##### RAW DATA

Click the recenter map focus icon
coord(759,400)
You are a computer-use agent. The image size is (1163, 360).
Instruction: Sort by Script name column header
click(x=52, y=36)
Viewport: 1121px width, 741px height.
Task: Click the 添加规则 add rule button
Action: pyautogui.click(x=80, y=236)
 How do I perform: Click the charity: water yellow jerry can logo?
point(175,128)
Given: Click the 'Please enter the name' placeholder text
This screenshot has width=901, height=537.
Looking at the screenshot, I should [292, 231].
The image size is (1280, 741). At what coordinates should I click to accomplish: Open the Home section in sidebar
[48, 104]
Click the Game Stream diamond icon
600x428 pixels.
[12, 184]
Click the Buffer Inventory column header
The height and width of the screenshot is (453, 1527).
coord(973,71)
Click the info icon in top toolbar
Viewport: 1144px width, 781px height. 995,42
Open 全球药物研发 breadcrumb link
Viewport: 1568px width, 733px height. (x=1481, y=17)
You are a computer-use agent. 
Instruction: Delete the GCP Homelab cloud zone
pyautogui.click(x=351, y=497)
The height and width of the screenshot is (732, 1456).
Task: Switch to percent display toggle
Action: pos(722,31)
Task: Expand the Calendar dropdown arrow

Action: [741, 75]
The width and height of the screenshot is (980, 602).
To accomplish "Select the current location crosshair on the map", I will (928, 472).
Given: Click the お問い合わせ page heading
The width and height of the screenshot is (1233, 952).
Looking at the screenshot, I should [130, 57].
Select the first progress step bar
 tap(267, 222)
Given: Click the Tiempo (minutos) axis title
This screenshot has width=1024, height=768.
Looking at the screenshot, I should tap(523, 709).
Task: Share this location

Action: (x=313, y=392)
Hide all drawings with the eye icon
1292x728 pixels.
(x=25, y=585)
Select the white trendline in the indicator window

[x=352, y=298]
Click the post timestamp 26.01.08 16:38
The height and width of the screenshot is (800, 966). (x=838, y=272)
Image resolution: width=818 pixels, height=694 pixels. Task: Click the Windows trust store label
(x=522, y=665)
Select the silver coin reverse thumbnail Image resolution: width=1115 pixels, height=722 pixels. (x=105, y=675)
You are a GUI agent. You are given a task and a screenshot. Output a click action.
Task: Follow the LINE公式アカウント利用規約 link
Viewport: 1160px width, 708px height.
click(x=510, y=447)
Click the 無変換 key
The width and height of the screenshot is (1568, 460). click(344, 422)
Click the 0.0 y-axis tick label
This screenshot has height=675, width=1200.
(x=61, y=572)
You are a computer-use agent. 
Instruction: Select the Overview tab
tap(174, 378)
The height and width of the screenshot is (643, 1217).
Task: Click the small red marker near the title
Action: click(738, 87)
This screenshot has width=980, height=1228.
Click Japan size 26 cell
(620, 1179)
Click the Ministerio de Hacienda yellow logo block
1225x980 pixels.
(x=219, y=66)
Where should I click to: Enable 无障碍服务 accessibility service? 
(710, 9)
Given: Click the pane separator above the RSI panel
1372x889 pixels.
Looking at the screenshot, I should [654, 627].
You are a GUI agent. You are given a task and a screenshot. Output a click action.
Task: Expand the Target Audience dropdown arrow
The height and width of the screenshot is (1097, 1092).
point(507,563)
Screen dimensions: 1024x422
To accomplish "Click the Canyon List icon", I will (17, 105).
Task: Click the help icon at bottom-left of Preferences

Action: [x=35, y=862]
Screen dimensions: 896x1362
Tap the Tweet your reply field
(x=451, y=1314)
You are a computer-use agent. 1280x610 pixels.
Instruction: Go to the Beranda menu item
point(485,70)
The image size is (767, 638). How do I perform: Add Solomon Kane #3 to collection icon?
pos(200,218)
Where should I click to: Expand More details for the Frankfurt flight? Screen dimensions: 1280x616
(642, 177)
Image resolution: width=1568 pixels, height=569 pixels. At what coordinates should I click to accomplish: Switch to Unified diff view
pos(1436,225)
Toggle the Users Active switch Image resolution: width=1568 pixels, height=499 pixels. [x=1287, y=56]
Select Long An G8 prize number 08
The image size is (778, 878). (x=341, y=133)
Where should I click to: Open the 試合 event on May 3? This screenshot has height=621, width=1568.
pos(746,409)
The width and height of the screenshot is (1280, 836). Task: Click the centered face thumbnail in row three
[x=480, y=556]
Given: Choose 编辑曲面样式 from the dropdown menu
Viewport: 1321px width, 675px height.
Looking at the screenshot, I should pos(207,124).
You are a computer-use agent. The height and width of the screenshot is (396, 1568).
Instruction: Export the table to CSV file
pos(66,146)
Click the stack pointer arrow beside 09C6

##########

Rewrite the rows above, swapping every "column header" for "column heading" and leaving all other text unchanged.

Click the recenter map focus icon
coord(759,400)
You are a computer-use agent. The image size is (1163, 360).
Instruction: Sort by Script name column heading
click(x=52, y=36)
Viewport: 1121px width, 741px height.
Task: Click the 添加规则 add rule button
Action: pyautogui.click(x=80, y=236)
 How do I perform: Click the charity: water yellow jerry can logo?
point(175,128)
Given: Click the 'Please enter the name' placeholder text
This screenshot has width=901, height=537.
Looking at the screenshot, I should [292, 231].
The image size is (1280, 741). At what coordinates should I click to accomplish: Open the Home section in sidebar
[48, 104]
Click the Game Stream diamond icon
600x428 pixels.
[12, 184]
Click the Buffer Inventory column heading
The height and width of the screenshot is (453, 1527).
coord(973,71)
Click the info icon in top toolbar
Viewport: 1144px width, 781px height. 995,42
Open 全球药物研发 breadcrumb link
Viewport: 1568px width, 733px height. (x=1481, y=17)
You are a computer-use agent. 
Instruction: Delete the GCP Homelab cloud zone
pyautogui.click(x=351, y=497)
The height and width of the screenshot is (732, 1456).
Task: Switch to percent display toggle
Action: pos(722,31)
Task: Expand the Calendar dropdown arrow

Action: [741, 75]
The width and height of the screenshot is (980, 602).
To accomplish "Select the current location crosshair on the map", I will (928, 472).
Given: Click the お問い合わせ page heading
The width and height of the screenshot is (1233, 952).
Looking at the screenshot, I should [130, 57].
Select the first progress step bar
 tap(267, 222)
Given: Click the Tiempo (minutos) axis title
This screenshot has width=1024, height=768.
Looking at the screenshot, I should tap(523, 709).
Task: Share this location

Action: (x=313, y=392)
Hide all drawings with the eye icon
1292x728 pixels.
(x=25, y=585)
Select the white trendline in the indicator window

[x=352, y=298]
Click the post timestamp 26.01.08 16:38
The height and width of the screenshot is (800, 966). (x=838, y=272)
Image resolution: width=818 pixels, height=694 pixels. Task: Click the Windows trust store label
(x=522, y=665)
Select the silver coin reverse thumbnail Image resolution: width=1115 pixels, height=722 pixels. (x=105, y=675)
You are a GUI agent. You are given a task and a screenshot. Output a click action.
Task: Follow the LINE公式アカウント利用規約 link
Viewport: 1160px width, 708px height.
click(x=510, y=447)
Click the 無変換 key
The width and height of the screenshot is (1568, 460). click(344, 422)
Click the 0.0 y-axis tick label
This screenshot has height=675, width=1200.
(x=61, y=572)
You are a computer-use agent. 
Instruction: Select the Overview tab
tap(174, 378)
The height and width of the screenshot is (643, 1217).
Task: Click the small red marker near the title
Action: click(738, 87)
This screenshot has width=980, height=1228.
Click Japan size 26 cell
(620, 1179)
Click the Ministerio de Hacienda yellow logo block
1225x980 pixels.
(x=219, y=66)
Where should I click to: Enable 无障碍服务 accessibility service? 
(710, 9)
Given: Click the pane separator above the RSI panel
1372x889 pixels.
Looking at the screenshot, I should [654, 627].
You are a GUI agent. You are given a task and a screenshot. Output a click action.
Task: Expand the Target Audience dropdown arrow
The height and width of the screenshot is (1097, 1092).
point(507,563)
Screen dimensions: 1024x422
To accomplish "Click the Canyon List icon", I will (17, 105).
Task: Click the help icon at bottom-left of Preferences

Action: [x=35, y=862]
Screen dimensions: 896x1362
Tap the Tweet your reply field
(x=451, y=1314)
You are a computer-use agent. 1280x610 pixels.
Instruction: Go to the Beranda menu item
point(485,70)
The image size is (767, 638). How do I perform: Add Solomon Kane #3 to collection icon?
pos(200,218)
Where should I click to: Expand More details for the Frankfurt flight? Screen dimensions: 1280x616
(642, 177)
Image resolution: width=1568 pixels, height=569 pixels. At what coordinates should I click to accomplish: Switch to Unified diff view
pos(1436,225)
Toggle the Users Active switch Image resolution: width=1568 pixels, height=499 pixels. [x=1287, y=56]
Select Long An G8 prize number 08
The image size is (778, 878). (x=341, y=133)
Where should I click to: Open the 試合 event on May 3? This screenshot has height=621, width=1568.
pos(746,409)
The width and height of the screenshot is (1280, 836). Task: Click the centered face thumbnail in row three
[x=480, y=556]
Given: Choose 编辑曲面样式 from the dropdown menu
Viewport: 1321px width, 675px height.
Looking at the screenshot, I should pos(207,124).
You are a computer-use agent. The height and width of the screenshot is (396, 1568).
Instruction: Export the table to CSV file
pos(66,146)
Click the stack pointer arrow beside 09C6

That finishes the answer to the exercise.